Need one notch more capability? MiniMax M3 (~$0.17) for roughly Flash-Lite's price, or step to Kimi K2.6 ($0.43, natively non-thinking) for the strongest non-thinking open model in the mid band.
Need US-origin / non-Chinese open weights? gpt-oss-120B at low effort (~$0.08) is the pick — it's dominated on raw intelligence by DeepSeek V4 Flash, but it's fully open, self-hostable, and avoids Chinese-model provenance concerns.
Reserve Gemini 3.5 Flash for the genuine top of the band — it leads non-thinking intelligence but costs ~12× DeepSeek V4 Flash, driven by its $9 output.
Cheapest possible tokens? GPT-5 Nano (~$0.03) at minimal effort is the floor — below Nova Lite — but at low intelligence (~16). Fine for trivial routing/extraction; use Nova Lite if you need a genuinely thinking-off model.
Don't reach for the cheapest Claude or GPT for this workload. Claude Haiku 4.5 (~$0.53) is dominated — MiniMax M3 matches its intelligence at ~⅓ the cost, and Kimi K2.6 beats it on both. Claude/GPT premium buys reliability and ecosystem, not price-for-intelligence here.
Host = price lever. Put open models on DeepInfra (cheapest tokens) or Together (deepest ~90% cache discount — wins on your cache-heavy workload). Keep Bedrock for Nova (its cache discount doesn't extend to third-party open models).

Bottom line: With non-thinking mode enforced, open models still win the price-for-intelligence frontier everywhere except the extreme top. Gemini 3.1 Flash-Lite is not on the frontier — DeepSeek V4 Flash beats it on both axes. You'd only stay on Gemini for managed-API reliability, multimodality, or data-residency reasons, not for cost or non-thinking intelligence.

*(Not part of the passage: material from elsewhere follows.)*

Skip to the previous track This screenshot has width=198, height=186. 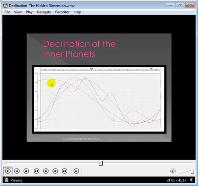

Sources. Intelligence: Artificial Analysis Intelligence Index · Gemini 3.1 Flash-Lite (AA, index 25) · DeepSeek V4 Flash/Pro (reasoning 47/52) · BenchLM aggregate. Non-thinking support: Gemini thinking levels · Hybrid thinking toggle study. Pricing: Price Per Token · Together · DeepInfra · Nova · Gemini.

Caveats. Non-thinking Intelligence Index values are estimates derived from published reasoning scores (hybrids ≈ −30%; Kimi/Nova native non-thinking) — AA publishes mostly reasoning-mode; verify per model. Qwen 3.6 Max input, Gemini 3.1 Pro output, and MiniMax M3 cache rate are approximate. Prices are on-demand list and move fast — confirm on live pages before committing.